**To do:**
From the entries below, report how many lines contain the string "logo". Give only that number.

**Entries shown:**
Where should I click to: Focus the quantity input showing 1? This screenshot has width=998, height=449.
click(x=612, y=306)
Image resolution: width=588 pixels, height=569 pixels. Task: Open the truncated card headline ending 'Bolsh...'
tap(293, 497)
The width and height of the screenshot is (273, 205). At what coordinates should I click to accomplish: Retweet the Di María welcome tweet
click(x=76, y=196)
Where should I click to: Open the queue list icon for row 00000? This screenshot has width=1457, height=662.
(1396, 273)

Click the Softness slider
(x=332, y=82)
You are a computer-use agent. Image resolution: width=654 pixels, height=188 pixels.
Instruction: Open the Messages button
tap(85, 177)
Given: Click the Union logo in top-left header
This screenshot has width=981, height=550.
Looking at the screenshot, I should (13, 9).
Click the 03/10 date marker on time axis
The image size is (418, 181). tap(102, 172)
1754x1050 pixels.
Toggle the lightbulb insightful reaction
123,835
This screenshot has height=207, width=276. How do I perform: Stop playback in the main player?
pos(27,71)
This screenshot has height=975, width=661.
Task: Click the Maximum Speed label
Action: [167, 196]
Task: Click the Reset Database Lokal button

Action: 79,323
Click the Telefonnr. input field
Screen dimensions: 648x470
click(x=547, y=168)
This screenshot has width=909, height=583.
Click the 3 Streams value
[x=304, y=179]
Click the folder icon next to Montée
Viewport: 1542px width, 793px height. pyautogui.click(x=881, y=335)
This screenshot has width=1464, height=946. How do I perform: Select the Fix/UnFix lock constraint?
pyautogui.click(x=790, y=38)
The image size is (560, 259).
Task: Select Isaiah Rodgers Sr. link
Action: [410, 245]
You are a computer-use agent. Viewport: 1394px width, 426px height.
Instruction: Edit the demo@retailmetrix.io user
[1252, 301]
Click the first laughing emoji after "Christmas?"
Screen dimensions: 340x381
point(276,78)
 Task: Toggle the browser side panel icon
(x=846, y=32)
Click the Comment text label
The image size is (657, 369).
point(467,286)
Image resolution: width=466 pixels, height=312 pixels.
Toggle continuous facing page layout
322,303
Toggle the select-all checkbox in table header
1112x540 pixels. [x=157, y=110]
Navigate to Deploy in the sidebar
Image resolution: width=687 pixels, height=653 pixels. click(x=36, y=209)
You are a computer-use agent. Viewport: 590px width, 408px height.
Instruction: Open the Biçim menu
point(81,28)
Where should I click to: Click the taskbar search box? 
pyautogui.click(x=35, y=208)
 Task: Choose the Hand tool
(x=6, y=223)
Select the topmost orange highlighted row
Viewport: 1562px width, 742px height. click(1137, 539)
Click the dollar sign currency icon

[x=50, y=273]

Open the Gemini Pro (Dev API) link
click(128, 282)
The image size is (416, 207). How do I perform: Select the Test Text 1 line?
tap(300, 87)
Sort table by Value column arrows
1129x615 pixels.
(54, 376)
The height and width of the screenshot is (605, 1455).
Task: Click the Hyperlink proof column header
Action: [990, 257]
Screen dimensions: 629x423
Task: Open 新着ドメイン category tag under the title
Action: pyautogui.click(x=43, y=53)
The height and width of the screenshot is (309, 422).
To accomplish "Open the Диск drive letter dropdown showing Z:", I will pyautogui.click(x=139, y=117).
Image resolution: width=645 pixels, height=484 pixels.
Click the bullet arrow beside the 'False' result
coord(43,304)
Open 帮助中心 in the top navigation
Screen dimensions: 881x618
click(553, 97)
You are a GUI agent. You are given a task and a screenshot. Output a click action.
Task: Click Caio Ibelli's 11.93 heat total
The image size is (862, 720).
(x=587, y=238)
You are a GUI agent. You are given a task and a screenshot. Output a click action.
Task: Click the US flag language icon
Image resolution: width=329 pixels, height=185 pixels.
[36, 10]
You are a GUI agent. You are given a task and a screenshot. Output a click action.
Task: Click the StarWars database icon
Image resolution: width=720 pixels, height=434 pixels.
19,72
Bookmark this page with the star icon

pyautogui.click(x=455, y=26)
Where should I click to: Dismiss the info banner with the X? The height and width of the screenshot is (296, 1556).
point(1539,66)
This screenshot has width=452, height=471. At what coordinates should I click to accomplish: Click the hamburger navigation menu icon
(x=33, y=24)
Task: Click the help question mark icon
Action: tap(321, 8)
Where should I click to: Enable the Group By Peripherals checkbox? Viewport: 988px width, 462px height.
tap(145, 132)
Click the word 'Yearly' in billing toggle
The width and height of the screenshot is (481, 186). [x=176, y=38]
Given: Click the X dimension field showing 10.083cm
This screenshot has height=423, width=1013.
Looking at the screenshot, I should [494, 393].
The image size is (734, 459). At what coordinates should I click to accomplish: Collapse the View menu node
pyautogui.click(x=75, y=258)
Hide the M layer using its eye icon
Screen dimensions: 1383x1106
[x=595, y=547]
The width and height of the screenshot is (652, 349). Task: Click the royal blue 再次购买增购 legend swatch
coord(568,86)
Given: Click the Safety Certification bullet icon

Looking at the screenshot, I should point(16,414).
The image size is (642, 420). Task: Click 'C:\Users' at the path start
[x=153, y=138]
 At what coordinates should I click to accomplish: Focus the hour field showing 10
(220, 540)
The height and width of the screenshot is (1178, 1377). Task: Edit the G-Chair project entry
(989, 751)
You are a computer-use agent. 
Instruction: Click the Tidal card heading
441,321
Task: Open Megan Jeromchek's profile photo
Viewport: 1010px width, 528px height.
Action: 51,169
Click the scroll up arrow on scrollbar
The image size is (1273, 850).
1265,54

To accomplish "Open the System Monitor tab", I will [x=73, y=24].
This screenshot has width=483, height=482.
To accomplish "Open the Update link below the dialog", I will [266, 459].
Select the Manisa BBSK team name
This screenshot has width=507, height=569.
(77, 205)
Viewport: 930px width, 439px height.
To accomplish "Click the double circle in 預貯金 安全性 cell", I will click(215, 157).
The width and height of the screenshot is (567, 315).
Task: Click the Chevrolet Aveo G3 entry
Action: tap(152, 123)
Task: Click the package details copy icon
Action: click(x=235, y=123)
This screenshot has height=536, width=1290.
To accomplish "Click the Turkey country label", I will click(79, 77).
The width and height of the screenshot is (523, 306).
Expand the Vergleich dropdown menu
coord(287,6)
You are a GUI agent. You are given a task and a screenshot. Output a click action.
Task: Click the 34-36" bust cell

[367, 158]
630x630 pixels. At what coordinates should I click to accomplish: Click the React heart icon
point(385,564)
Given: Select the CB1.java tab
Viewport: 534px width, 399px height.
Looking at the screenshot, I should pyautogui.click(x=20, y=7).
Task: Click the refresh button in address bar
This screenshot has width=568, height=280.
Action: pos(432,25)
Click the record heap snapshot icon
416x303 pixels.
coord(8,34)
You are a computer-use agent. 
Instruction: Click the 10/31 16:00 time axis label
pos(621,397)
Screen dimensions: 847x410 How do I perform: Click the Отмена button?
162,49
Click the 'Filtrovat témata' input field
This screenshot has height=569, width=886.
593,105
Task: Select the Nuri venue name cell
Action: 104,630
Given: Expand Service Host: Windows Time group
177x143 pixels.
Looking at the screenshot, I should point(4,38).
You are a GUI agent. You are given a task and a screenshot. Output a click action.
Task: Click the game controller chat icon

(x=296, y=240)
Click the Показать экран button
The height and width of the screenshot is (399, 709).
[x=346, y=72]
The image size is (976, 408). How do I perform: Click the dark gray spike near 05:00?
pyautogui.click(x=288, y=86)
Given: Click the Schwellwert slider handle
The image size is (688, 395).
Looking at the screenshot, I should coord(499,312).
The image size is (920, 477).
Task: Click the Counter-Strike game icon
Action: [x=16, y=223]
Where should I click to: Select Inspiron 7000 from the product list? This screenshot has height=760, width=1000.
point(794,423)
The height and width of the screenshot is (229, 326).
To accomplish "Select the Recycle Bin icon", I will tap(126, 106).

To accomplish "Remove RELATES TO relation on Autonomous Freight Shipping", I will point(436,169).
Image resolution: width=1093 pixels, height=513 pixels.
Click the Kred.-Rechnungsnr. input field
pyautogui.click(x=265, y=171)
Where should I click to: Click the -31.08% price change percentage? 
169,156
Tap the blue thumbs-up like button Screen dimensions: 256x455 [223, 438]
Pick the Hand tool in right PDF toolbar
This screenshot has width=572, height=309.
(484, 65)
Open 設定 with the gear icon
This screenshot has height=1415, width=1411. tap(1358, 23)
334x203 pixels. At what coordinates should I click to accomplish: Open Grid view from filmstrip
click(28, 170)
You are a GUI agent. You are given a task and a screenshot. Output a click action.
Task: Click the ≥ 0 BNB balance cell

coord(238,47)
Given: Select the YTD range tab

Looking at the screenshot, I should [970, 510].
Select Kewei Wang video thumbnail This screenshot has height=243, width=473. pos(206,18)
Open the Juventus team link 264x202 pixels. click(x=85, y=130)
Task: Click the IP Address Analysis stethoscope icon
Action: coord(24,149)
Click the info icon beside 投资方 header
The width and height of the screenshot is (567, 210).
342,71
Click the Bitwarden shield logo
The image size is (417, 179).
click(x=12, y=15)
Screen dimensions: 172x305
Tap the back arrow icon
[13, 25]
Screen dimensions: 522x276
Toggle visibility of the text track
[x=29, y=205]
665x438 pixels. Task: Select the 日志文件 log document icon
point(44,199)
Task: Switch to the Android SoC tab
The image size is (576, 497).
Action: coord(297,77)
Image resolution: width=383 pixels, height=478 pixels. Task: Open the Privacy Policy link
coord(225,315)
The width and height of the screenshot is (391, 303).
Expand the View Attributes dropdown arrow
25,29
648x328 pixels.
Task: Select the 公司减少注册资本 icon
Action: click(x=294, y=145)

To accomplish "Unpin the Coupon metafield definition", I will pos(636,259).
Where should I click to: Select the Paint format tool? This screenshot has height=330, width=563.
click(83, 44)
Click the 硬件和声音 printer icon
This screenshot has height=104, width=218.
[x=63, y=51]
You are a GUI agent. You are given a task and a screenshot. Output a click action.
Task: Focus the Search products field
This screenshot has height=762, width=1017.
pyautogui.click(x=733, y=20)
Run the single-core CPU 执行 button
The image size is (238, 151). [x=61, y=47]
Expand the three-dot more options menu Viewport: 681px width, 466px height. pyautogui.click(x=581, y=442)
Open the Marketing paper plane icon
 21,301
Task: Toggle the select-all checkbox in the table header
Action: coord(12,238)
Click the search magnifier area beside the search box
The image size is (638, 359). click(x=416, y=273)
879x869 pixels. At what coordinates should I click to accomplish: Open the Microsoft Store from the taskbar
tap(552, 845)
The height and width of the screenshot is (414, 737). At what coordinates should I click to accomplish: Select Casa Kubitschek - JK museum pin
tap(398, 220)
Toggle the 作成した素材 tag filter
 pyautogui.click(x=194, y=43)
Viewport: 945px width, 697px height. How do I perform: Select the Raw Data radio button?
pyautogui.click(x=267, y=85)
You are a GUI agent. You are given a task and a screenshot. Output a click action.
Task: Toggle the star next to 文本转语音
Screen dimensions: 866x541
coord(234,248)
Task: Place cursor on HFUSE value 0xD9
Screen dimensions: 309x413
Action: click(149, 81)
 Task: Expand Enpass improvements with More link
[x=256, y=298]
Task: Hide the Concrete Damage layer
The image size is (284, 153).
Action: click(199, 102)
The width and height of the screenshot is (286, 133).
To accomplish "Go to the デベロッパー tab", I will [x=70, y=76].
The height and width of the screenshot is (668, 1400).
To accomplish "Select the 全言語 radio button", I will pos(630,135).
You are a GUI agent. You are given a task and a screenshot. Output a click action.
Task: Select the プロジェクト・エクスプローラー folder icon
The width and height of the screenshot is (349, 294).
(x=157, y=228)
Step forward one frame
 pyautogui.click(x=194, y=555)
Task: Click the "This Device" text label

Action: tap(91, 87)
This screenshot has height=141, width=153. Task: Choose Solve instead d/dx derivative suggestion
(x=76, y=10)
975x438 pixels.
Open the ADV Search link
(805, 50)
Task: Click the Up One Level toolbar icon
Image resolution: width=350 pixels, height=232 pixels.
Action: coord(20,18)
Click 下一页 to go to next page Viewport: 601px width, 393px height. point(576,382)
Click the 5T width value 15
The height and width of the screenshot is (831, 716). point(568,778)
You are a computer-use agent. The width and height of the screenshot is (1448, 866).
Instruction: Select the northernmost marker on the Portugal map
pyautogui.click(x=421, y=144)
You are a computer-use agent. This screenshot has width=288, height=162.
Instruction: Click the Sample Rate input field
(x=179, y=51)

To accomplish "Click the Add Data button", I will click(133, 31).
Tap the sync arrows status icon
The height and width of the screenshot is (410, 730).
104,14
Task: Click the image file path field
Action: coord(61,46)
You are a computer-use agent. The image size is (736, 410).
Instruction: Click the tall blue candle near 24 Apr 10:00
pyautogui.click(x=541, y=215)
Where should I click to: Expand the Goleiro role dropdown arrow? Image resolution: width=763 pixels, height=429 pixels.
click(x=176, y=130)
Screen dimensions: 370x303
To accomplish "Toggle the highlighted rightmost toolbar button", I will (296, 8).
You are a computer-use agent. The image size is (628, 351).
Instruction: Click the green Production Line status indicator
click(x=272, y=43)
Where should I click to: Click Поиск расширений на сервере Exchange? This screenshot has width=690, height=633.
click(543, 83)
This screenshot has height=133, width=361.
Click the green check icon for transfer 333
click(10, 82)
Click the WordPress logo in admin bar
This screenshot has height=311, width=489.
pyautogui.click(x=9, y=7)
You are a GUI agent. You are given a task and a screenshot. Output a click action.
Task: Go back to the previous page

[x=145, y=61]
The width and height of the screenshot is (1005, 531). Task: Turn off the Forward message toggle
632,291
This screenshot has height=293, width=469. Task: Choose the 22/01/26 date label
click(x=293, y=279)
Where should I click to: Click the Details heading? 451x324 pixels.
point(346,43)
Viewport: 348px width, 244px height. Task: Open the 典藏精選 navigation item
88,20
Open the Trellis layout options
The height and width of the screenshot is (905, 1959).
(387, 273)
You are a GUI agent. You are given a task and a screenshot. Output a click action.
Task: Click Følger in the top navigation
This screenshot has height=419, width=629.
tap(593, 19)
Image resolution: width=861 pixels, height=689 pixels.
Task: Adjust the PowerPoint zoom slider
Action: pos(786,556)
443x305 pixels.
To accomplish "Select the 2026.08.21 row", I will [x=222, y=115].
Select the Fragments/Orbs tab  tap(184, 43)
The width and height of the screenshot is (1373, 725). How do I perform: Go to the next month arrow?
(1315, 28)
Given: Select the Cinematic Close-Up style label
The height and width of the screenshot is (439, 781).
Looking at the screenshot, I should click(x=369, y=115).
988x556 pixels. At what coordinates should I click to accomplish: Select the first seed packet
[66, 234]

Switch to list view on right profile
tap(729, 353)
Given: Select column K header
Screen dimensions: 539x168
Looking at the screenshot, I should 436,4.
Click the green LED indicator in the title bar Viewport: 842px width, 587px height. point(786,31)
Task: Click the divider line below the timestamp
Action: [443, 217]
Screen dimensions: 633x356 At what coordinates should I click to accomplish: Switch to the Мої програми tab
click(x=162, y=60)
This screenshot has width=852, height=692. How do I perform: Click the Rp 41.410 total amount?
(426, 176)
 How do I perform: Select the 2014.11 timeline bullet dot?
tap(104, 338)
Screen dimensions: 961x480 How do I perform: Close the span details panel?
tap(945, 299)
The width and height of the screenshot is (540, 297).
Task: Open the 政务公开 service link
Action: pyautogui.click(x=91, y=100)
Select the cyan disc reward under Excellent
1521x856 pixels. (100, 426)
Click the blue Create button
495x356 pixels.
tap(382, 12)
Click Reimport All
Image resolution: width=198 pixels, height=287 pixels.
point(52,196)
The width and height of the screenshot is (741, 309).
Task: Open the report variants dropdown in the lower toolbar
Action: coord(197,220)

**Expected output:**
3